Institute of Aquaculture, University of Stirling, Stirling, FK9 4LA Scotland, UK.
BMC Genomics. 2012 Sep 4;13:448. doi: 10.1186/1471-2164-13-448.
Expansion of aquaculture requires alternative feeds and breeding strategies to reduce dependency on fish oil (FO) and better utilization of dietary vegetable oil (VO). Despite the central role of intestine in maintaining body homeostasis and health, its molecular response to replacement of dietary FO by VO has been little investigated. This study employed transcriptomic and proteomic analyses to study effects of dietary VO in two family groups of Atlantic salmon selected for flesh lipid content, 'Lean' or 'Fat'.

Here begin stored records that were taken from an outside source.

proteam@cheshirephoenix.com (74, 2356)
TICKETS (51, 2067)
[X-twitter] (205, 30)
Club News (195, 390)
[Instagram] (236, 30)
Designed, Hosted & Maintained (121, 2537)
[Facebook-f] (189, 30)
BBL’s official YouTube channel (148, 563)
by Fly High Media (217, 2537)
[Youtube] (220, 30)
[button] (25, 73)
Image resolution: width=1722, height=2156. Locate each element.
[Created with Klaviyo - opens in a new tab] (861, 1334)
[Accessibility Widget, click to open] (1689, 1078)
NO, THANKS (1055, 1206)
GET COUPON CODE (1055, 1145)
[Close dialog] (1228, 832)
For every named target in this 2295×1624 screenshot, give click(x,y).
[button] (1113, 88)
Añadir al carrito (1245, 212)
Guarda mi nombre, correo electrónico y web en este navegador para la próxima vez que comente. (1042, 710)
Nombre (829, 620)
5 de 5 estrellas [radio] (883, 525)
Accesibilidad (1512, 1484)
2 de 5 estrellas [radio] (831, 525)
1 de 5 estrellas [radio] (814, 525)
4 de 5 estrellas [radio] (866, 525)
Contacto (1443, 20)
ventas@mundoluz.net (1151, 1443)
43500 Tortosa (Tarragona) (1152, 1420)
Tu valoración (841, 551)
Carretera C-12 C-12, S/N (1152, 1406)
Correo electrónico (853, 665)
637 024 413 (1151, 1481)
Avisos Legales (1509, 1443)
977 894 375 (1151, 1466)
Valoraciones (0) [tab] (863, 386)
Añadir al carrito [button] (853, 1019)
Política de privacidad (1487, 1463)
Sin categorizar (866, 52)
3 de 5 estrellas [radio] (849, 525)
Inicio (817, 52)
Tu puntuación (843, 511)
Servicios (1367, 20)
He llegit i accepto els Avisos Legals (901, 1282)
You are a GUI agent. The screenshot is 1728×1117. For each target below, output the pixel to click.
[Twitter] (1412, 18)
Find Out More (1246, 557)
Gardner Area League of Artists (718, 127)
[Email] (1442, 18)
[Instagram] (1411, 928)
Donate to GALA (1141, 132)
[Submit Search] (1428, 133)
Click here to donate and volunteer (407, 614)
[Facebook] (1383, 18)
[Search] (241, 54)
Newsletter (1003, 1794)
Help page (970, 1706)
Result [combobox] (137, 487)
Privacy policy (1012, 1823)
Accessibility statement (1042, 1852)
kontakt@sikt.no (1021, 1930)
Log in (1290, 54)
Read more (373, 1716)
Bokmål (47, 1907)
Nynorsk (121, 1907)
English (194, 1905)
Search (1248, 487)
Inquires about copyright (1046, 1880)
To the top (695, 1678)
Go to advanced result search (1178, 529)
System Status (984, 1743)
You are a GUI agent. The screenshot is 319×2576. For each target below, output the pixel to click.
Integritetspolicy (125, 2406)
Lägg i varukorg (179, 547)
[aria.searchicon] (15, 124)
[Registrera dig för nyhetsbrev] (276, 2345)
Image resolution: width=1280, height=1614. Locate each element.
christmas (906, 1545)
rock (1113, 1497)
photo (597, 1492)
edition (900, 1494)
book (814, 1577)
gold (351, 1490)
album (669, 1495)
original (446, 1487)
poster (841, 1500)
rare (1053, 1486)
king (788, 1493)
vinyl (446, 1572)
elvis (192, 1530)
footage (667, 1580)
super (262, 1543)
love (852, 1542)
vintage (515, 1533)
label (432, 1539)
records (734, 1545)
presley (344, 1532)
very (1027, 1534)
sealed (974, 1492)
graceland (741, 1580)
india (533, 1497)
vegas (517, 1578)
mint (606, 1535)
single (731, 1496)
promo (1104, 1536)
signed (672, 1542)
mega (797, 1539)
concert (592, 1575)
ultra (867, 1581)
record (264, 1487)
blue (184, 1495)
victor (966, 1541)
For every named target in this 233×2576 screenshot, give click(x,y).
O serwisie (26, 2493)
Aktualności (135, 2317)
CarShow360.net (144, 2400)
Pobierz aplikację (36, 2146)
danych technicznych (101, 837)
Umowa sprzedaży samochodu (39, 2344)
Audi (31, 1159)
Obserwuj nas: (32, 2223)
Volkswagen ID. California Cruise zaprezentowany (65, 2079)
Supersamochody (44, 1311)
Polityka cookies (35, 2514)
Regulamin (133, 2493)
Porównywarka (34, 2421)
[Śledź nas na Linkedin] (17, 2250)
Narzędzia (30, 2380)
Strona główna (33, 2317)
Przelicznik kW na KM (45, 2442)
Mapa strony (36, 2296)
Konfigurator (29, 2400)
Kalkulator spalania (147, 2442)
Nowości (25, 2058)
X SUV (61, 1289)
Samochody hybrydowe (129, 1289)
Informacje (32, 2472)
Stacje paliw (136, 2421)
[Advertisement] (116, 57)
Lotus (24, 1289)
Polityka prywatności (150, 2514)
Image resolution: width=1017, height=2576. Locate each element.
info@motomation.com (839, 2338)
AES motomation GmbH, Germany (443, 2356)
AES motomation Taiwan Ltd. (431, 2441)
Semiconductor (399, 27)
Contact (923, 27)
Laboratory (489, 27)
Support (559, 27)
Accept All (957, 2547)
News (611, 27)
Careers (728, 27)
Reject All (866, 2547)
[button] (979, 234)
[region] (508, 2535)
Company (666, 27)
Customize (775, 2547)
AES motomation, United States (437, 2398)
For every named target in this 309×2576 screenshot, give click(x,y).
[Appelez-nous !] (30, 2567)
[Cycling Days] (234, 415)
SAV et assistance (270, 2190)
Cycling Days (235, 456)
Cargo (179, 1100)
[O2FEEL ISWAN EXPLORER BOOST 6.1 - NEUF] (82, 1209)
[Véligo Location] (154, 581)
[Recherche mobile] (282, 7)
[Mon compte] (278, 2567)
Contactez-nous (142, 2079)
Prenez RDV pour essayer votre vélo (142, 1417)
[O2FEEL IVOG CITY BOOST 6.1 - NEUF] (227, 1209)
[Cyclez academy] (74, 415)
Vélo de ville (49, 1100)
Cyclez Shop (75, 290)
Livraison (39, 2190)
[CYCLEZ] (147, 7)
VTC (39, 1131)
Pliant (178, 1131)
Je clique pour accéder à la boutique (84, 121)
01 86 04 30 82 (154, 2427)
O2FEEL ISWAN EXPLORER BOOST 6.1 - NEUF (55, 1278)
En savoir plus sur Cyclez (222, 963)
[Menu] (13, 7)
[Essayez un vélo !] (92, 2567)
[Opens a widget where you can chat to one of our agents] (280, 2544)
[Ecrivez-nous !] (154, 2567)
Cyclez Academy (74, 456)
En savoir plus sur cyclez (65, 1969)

Metabolism, particularly of lipid and energy, was the functional category most affected by diet. Important effects were also measured in ribosomal proteins and signalling. The long-chain polyunsaturated fatty acid (LC-PUFA) biosynthesis pathway, assessed by fatty acid composition and gene expression, was influenced by genotype. Intestinal tissue contents of docosahexaenoic acid were equivalent in Lean salmon fed either a FO or VO diet and expression of LC-PUFA biosynthesis genes was up-regulated in VO-fed fish in Fat salmon. Dietary VO increased lipogenesis in Lean fish, assessed by expression of FAS, while no effect was observed on β-oxidation although transcripts of the mitochondrial respiratory chain were down-regulated, suggesting less active energetic metabolism in fish fed VO. In contrast, dietary VO up-regulated genes and proteins involved in detoxification, antioxidant defence and apoptosis, which could be associated with higher levels of polycyclic aromatic hydrocarbons in this diet. Regarding genotype, the following pathways were identified as being differentially affected: proteasomal proteolysis, response to oxidative and cellular stress (xenobiotic and oxidant metabolism and heat shock proteins), apoptosis and structural proteins particularly associated with tissue contractile properties. Genotype effects were accentuated by dietary VO.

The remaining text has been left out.